COMMENTARY: The end of Camelot

c. 1999 Religion News Service (Eugene Kennedy, a longtime observer of the Roman Catholic Church, is professor emeritus of psychology at Loyola University in Chicago and author most recently of”My Brother Joseph,”published by St. Martin’s Press.) UNDATED _ The one time I met John F. Kennedy Jr., he said something that, like the flash-by view […]

c. 1999 Religion News Service

(Eugene Kennedy, a longtime observer of the Roman Catholic Church, is professor emeritus of psychology at Loyola University in Chicago and author most recently of”My Brother Joseph,”published by St. Martin’s Press.)

UNDATED _ The one time I met John F. Kennedy Jr., he said something that, like the flash-by view from a speeding train through an open window, let you see into the heart of his life.


His mother, Jacqueline Kennedy Onassis, edited several of my books. We were working together in her Fifth Avenue apartment on a fair June day on”Himself!”_ my biography of Mayor Richard J. Daley of Chicago. All business, except for her frequent laughter, stimulated as much by the low as by the high points of the book’s politics, she smoked cigarettes in an elegant ivory holder and had cucumber sandwiches served as we labored over the page proofs.

Her face changed completely when John came in from high school. All attention to the book was wiped away as the day’s lessons from a blackboard, and her face turned radiant as her son, in T-shirt and blue jeans entered the room.”Angel,”she called him as she introduced him to me and, as she took a phone call, he explained he was in his last week of tests before summer vacation.”There was a question about my father on the test today,”he said off-handedly, letting you feel, without complaining about it, the date and time stamp of history on his life.

And”Angel”she called him again, revealing what her son seemed to be to her, a fair and handsome gift to sustain her, along with his sister Caroline, in the innermost chambers of a heart nobody else could enter in the same way.

It was”Angel”she spoke of later, sitting on a couch in front of shelves packed with folios embossed in gold for a succession of years, ending abruptly with 1963, and sealed with the initials J.F.K & J.B.K.. She understood the backwash of politics and she would never push her son in that direction, she would let him talk to Dave Powers, then at the Kennedy Museum in Boston, about its realities.
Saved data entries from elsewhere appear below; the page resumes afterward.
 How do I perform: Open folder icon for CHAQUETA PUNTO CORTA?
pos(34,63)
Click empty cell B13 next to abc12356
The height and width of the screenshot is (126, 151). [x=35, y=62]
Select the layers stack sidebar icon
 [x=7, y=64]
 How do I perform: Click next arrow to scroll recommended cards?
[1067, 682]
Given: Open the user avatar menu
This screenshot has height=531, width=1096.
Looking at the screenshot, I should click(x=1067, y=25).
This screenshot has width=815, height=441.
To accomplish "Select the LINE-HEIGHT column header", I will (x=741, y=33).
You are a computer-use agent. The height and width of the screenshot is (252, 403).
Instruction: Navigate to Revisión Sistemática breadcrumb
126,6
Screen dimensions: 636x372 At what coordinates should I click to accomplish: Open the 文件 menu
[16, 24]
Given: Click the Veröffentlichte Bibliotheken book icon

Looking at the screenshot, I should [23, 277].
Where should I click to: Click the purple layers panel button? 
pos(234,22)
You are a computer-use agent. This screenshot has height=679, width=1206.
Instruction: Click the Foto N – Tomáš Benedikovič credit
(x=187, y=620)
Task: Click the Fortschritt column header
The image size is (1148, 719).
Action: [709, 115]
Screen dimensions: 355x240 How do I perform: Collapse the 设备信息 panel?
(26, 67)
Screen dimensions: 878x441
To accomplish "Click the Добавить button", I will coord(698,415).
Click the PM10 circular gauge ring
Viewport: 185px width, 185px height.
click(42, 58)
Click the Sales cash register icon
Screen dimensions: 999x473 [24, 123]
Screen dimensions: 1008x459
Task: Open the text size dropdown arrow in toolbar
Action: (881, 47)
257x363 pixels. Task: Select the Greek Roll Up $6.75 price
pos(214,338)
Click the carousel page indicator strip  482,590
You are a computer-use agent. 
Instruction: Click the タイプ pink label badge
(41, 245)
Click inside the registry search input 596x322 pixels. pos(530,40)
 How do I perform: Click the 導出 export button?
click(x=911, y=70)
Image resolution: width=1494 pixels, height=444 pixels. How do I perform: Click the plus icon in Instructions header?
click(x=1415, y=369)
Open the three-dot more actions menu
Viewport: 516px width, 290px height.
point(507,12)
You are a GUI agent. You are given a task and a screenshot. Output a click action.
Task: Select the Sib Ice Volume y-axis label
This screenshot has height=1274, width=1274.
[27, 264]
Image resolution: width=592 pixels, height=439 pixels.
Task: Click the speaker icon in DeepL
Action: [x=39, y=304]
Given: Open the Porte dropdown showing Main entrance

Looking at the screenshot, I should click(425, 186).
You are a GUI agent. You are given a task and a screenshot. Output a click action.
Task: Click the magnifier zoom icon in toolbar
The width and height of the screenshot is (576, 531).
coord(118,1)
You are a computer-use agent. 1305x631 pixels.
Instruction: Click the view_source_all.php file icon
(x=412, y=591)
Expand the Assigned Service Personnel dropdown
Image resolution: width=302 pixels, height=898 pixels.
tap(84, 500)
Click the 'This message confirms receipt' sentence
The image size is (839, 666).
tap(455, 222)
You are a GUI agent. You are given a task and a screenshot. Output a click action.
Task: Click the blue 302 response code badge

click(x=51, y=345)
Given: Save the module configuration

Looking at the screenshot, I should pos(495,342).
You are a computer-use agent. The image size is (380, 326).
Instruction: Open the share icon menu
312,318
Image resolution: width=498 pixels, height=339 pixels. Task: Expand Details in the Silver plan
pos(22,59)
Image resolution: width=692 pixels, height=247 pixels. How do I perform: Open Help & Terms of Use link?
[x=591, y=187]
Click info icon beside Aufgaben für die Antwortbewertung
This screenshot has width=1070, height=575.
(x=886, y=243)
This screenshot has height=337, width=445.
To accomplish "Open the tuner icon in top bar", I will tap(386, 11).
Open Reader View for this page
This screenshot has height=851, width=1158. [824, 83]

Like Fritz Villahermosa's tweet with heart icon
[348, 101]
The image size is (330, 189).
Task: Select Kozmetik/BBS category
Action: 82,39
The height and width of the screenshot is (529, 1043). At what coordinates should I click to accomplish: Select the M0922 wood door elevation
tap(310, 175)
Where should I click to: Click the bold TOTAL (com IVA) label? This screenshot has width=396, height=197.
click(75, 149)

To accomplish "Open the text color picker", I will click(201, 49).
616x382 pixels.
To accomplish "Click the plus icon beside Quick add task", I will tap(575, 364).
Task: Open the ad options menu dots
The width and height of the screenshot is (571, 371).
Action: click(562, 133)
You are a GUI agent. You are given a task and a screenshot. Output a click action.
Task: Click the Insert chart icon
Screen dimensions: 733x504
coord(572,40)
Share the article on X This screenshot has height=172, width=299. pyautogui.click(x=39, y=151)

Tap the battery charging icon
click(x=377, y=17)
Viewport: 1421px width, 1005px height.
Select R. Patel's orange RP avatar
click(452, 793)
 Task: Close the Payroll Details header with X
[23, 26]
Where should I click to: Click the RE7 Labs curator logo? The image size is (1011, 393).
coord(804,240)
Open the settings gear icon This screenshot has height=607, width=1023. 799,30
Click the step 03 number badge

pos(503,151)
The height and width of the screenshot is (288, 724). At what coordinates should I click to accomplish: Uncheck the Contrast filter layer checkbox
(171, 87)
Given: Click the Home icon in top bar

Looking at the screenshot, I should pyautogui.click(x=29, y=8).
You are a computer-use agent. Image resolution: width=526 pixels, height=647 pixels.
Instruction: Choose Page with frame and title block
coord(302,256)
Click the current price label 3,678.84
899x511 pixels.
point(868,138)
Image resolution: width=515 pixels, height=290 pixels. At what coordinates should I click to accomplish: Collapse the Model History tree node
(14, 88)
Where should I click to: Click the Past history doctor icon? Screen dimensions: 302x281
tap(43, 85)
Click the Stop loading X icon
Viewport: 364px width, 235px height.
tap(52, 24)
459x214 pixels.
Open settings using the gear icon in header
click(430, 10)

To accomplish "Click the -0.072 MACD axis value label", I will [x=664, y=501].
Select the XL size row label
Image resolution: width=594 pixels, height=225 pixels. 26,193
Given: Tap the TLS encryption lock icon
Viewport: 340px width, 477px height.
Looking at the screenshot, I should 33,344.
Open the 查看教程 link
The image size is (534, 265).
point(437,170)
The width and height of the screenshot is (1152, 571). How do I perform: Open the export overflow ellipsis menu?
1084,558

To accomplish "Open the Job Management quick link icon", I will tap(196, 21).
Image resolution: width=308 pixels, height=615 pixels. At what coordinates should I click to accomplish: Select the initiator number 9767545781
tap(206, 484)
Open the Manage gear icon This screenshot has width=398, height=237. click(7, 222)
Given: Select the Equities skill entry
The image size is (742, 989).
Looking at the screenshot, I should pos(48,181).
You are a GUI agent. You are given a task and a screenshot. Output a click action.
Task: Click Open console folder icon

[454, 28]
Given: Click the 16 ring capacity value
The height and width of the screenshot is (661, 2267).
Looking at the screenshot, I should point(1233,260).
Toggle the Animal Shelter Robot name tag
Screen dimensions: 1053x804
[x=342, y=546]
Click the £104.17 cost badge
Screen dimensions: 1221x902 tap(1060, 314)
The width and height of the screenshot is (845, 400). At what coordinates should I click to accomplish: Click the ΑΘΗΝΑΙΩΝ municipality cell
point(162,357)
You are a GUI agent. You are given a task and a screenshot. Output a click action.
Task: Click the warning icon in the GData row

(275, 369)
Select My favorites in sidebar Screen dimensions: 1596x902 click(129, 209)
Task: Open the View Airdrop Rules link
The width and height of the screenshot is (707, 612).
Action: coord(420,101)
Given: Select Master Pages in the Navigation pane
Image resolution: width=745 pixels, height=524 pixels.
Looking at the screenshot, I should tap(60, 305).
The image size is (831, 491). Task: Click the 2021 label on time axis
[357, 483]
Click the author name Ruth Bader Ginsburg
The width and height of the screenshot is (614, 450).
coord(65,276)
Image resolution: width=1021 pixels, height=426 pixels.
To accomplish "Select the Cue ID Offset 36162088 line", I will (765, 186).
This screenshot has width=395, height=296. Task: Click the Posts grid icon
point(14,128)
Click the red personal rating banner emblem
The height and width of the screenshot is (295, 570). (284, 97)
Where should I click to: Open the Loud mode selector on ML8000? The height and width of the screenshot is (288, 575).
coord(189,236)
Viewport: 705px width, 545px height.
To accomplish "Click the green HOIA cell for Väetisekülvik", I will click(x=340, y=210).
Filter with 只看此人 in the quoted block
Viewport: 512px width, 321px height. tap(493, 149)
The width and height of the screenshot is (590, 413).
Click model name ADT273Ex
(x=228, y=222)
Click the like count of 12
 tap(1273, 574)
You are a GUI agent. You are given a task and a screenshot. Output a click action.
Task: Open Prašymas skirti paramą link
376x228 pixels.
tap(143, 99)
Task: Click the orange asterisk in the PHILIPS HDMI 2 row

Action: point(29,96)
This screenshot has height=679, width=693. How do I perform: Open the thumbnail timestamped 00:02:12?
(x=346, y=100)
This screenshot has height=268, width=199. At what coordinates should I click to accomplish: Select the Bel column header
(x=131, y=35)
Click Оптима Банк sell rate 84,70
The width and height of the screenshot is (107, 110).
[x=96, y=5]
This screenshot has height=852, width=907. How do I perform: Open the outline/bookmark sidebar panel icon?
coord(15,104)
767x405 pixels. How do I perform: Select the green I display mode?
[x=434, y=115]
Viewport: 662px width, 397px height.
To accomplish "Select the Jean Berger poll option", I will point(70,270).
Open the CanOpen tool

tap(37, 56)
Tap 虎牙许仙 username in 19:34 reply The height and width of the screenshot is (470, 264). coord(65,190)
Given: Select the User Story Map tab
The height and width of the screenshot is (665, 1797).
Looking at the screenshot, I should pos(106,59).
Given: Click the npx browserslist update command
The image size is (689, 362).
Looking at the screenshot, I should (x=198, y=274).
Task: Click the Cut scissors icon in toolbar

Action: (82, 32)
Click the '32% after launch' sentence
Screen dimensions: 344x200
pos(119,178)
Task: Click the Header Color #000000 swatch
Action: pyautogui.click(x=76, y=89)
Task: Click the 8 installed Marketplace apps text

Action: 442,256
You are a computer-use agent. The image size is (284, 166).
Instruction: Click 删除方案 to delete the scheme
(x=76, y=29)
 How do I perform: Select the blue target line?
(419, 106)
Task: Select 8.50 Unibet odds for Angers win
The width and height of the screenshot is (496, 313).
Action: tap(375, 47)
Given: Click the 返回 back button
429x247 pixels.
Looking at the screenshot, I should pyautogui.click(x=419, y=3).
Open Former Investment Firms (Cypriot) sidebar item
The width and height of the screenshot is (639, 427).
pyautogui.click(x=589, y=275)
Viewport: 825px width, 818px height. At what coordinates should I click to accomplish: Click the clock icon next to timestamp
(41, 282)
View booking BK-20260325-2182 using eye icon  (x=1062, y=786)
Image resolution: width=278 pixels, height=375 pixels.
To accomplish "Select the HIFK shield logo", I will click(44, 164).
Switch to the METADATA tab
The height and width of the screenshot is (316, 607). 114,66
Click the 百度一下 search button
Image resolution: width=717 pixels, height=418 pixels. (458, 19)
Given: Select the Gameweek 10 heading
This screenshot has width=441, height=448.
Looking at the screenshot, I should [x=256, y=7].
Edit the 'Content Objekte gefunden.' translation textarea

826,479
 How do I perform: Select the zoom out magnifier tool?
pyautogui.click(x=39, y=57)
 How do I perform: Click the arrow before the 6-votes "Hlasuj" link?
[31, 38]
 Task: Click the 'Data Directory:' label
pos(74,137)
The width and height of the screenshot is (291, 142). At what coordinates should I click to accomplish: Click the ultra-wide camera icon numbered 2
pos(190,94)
She spoke warmly of the late Cardinal Richard Cushing of Boston whose counsel had brought peace to her heart in that long time of tumult after her husband had been assassinated. But she would pause and shift back to her children, aware, as someone who had drunk deeply of the cup of mystery and loss, that she had to commit him to the slipstream of history.

It was in that slipstream, in the darkness not far from the Cape and islands where one found the white clapboard Camelot of his family, that he met the kind of destiny his mother feared and he could not avoid.

It was in a descent into the waters, into the biblical depths, beyond bell and buoy, in the vasty deep, the perennial symbol of the unconscious, that he broke free of time and of burdens unimaginable to us, packed tight as the rings in a redwood with memory and expectation, more poignant even than the baggage _ how searing in its signature on our souls _ that drifted like last mute messages ashore.


The Camelot so many remember and others idealize closes with the century. Like them or not, vote them in or vote them out, the Kennedys live in our unconscious and, as a clan, have seen all the glory and sadness, courting and finding each, living fully and suffering in the same measure. Some would accuse them of being more sinful than saintly, yet this might be said of us all, and which of us, do you think, could stand the repeated blows that have been visited on Sen. Edward Kennedy, D-Mass., and carry on, the weight-bearing column for this remarkable, destiny-ridden family?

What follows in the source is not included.